I'm attempting to prove the convergence (or divergence, though I strongly suspect it converges) of a sequence defined as $a_{n+1}=\sqrt{2-a_n}$ with $a_1=\sqrt{2}$.
I cannot use the monotonic sequence theorem as the sequence is not monotonically increasing. In fact, the first few values of the sequence are:
$a_1 =\sqrt{2}\approx 1.4142$
$a_2 =\sqrt{2-\sqrt{2}}\approx .7653$
$a_3 =\sqrt{2-\sqrt{2-\sqrt{2}}}\approx 1.1111$
Thus, it seems that $a_{n \to \infty} \to 1$
It seems that the sequence is behaving similarly to $\frac{\sin x}{x}$, leading me to think that the squeeze theorem may be useful. Still, I cannot seem to make any progress besides numerical computation of successive terms.
Answer
Hint: write $a_n=1+b_n$ or $a_n=1-b_n$, whichever makes $b_n$ positive. How does $b_n$ behave?

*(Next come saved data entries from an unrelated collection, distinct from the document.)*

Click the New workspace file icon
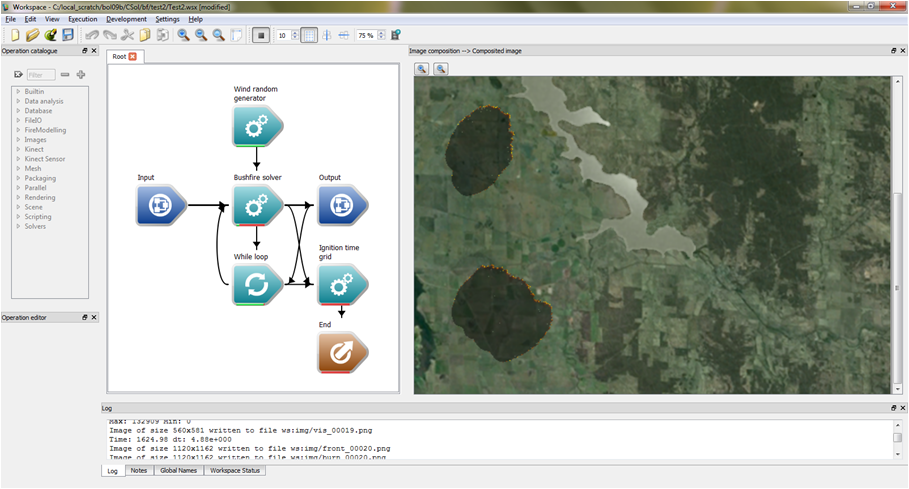Image resolution: width=909 pixels, height=489 pixels. point(14,35)
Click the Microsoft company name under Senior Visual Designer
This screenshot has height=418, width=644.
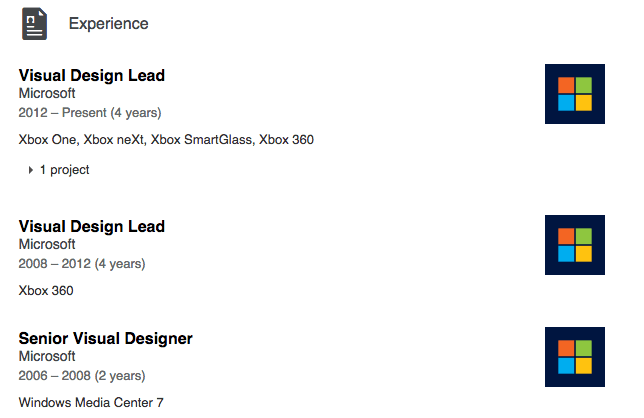pos(47,357)
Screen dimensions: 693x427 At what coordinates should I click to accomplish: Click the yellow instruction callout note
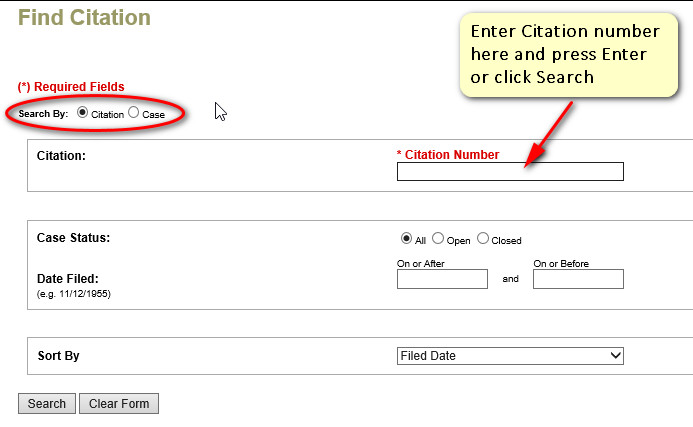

Elaboration: we have $a_n=1+b_n$ for odd $n$ and $a_n=1-b_n$ for even $n$ (why so?). So, for example, for even $n$ we can write $a_{n+1}=\sqrt{2-a_n}$ as $1+b_{n+1}=\sqrt{2-(1-b_n)}=\sqrt{1+b_n}$. Now you can compare $b_{n+1}$ and $b_n$. Proceed similarly for odd $n$.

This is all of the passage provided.